2.  In the archives, it replaces the moved items with the corresponding references to them. 
As a result, the vault contains a number of unique, deduplicated items, with each item having one or 
more references to it from the vault's archives.  
The indexing task may take considerable time to complete. You can see this task's state in the Tasks 
view on the management server. 
Compacting 
After one or more backups or archives have been deleted from the vault—either manually or during 
cleanup—the vault may contain items which are no longer referred to from any archive. Such items 
are deleted by the compacting task, which is a scheduled task performed by the storage node. 
By default, the compacting task runs every Sunday night at 03:00. You can re-schedule the task as 
described in Actions on storage nodes (p. 315), under "Change the compacting task schedule". You 
can also manually start or stop the task from the Tasks view. 
Because deletion of unused items is resource-consuming, the compacting task performs it only when 
a sufficient amount of data to delete has accumulated. The threshold is determined by the 
Compacting Trigger Threshold (p. 331) configuration parameter. 
2.12.6.3  When deduplication is most effective 
The following are cases when deduplication produces the maximum effect: 
  When backing up in the full backup mode similar data from different sources. Such is the case 
when you back up operating systems and applications deployed from a single source over the 
network. 
  When performing incremental backups of similar data from different sources, provided that the 
changes to the data are also similar. Such is the case when you deploy updates to these systems 
and apply the incremental backup.

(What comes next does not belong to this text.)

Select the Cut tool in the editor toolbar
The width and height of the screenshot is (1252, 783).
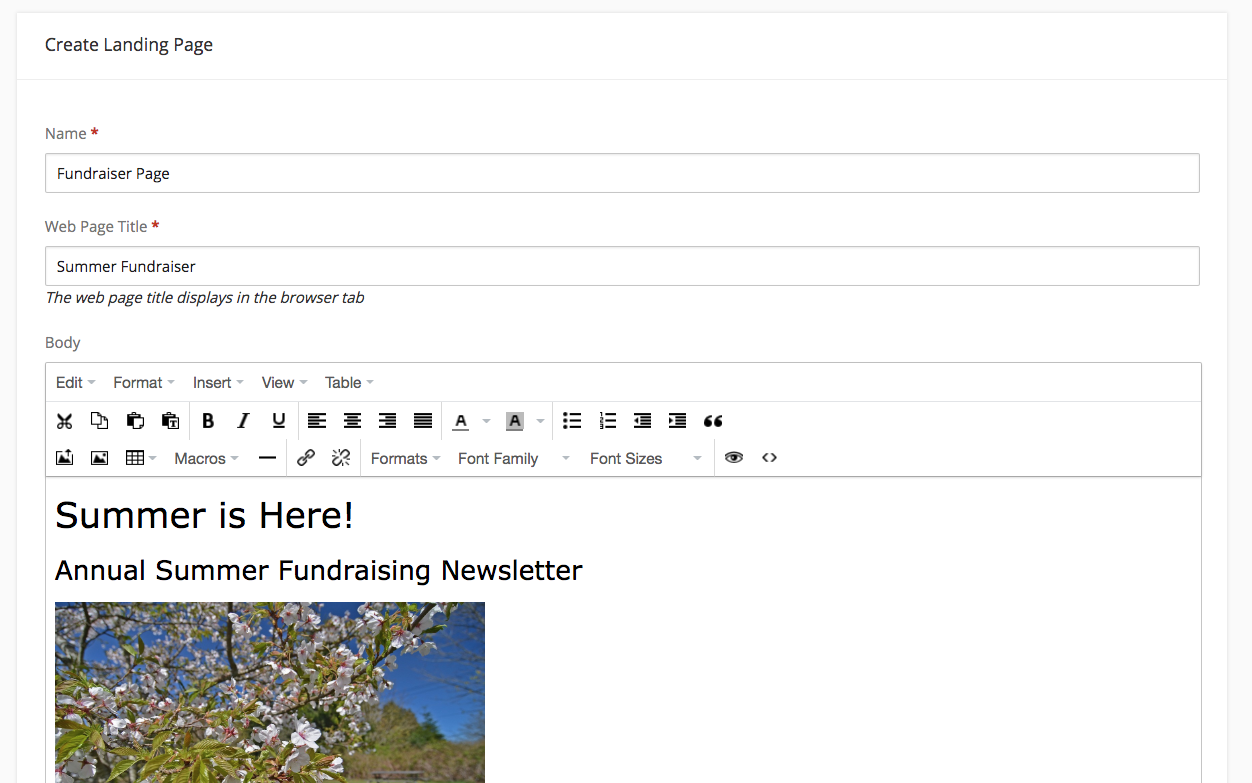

Again, it is recommended that you first back up one machine 
and then the others, all at once or one by one. 
  When performing incremental backups of data that does not change itself, but changes its 
location. Such is the case when multiple pieces of data circulate over the network or within one 
system. Each time a piece of data moves, it is included in the incremental backup which becomes 
sizeable while it does not contain new data. Deduplication helps to solve the problem: each time 
an item appears in a new place, a reference to the item is saved instead of the item itself. 
Deduplication and incremental backups 
In case of random changes to the data, de-duplication at incremental backup will not produce much 
effect because: 
  The deduplicated items that have not changed are not included in the incremental backup.